Türk Hava Yolları da Haziran ayında İstanbul’da düzenlenecek IATA yıllık toplantısı ve Paris Air Show’da detayları açıklanmak üzere, 600 uçak siparişi vermeyi planladığını duyurdu. Böylece son aylardaki mega sipariş furyasına THY’nin de katılacağı anlaşıldı. Bu hamle, Air India’nın bir kaç ay önce, Airbus ve Boeing’e verdiği 470 adetlik sipariş pakedini de geride bırakacak. THY’nin vereceği siparişlerin, 400’ünün dar gövde ve 200’ünün de geniş gövde uçaklardan oluşması bekleniyor.

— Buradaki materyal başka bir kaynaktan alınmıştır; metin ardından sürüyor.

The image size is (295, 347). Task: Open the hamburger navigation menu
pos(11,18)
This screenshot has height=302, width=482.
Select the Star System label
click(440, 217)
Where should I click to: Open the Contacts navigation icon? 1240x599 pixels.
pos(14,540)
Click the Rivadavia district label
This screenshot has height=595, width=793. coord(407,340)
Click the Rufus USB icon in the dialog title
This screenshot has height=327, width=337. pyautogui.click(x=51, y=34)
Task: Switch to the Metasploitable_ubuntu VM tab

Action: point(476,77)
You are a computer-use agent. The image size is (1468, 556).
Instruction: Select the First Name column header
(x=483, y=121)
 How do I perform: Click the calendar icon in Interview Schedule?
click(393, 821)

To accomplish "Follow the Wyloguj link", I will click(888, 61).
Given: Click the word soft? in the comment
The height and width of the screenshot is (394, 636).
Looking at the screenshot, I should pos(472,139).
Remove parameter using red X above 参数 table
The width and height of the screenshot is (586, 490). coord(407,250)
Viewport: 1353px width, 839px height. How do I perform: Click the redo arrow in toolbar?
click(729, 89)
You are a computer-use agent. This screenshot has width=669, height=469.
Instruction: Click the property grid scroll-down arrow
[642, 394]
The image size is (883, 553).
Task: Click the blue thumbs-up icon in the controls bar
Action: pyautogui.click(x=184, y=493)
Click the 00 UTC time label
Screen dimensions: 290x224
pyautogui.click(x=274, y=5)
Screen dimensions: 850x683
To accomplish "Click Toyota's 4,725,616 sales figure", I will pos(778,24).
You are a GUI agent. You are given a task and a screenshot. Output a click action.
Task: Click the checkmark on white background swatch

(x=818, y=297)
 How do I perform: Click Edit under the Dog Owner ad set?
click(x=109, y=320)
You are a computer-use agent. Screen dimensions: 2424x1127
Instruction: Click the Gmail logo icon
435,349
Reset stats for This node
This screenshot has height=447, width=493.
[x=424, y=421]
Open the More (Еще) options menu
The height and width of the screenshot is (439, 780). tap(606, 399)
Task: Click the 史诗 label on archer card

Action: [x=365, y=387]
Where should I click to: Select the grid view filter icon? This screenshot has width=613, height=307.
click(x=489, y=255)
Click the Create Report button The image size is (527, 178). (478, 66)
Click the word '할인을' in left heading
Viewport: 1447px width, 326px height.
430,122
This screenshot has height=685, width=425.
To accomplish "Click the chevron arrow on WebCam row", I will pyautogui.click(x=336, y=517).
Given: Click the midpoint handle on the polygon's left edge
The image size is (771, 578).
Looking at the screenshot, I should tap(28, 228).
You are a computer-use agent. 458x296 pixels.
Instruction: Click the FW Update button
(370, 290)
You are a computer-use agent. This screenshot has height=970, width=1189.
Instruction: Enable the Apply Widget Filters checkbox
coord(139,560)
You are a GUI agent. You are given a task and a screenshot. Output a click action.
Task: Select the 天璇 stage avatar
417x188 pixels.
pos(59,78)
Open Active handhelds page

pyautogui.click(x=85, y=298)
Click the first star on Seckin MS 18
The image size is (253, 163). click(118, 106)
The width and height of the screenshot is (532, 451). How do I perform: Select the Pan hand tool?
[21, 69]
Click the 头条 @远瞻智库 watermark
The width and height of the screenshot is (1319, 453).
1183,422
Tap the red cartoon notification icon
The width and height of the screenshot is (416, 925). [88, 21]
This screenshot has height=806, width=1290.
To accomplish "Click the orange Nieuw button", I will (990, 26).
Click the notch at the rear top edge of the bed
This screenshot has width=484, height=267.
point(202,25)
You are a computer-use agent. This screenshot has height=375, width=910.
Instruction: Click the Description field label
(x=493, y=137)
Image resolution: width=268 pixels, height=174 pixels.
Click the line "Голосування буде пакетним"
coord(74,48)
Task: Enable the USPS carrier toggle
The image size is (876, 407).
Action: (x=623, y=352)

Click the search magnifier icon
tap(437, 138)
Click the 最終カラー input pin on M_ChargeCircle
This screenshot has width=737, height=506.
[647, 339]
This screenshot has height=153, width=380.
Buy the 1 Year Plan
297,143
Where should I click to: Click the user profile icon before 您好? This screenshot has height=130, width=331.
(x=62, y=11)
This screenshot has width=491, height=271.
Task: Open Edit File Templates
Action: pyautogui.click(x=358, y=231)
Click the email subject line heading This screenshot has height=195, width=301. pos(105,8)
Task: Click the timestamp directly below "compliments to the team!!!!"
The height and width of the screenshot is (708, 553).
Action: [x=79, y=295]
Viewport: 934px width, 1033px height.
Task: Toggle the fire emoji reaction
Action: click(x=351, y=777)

THY yönetimi, sipariş edilmesi planlanan uçak tipi veya üretici konusunda detay bilgi paylaşmazken; paketin içinde hem Boeing hem de Airbus’ın yer alması bekleniyor. IATA toplantısında Boeing ile yapılan anlaşmanın resmiyet kazanması; Paris Air Show’da ise Airbus ile sözleşme imzalanacağı iddia ediliyor.
Türk Hava Yolları’nın geçtiğimiz haftalarda duyurduğu 10 yıllık stratejik plana göre, 2033’e kadar, yıllık yolcu sayısı iki katına çıkarak 170 milyona ulaşacak. Havayolu kendisini, Avrupa, Asya ve Afrika arasında bir “mega-bağlayıcı” olarak konumlandırıyor. Türk Hava Yolları son 20 yılda ortalama yüzde 12 büyüdü. Önümüzdeki 10 yıl içinde %7,6 büyümeoranı yakalanması ve şirketin 100’üncü kuruluş yılı olan 2033’te filodaki uçak sayısının 813’e çıkarılması hedefleniyor.
Türk Hava Yolları filosu şu anda hem geniş gövdeli hem de dar gövdeli çok sayıda Boeing ve Airbus uçağından oluşan karışık bir yapıya sahip. Filoda yeni nesil uçaklardan hem A320neo ailesi hem de 737 MAX uçakları bulunduran THY, geniş gövdede ise A350-900 ve 787-9’u uçuruyor. Nispeten daha eski A330’lar ve Boeing 777’ler de görev yapmaya devam ediyor.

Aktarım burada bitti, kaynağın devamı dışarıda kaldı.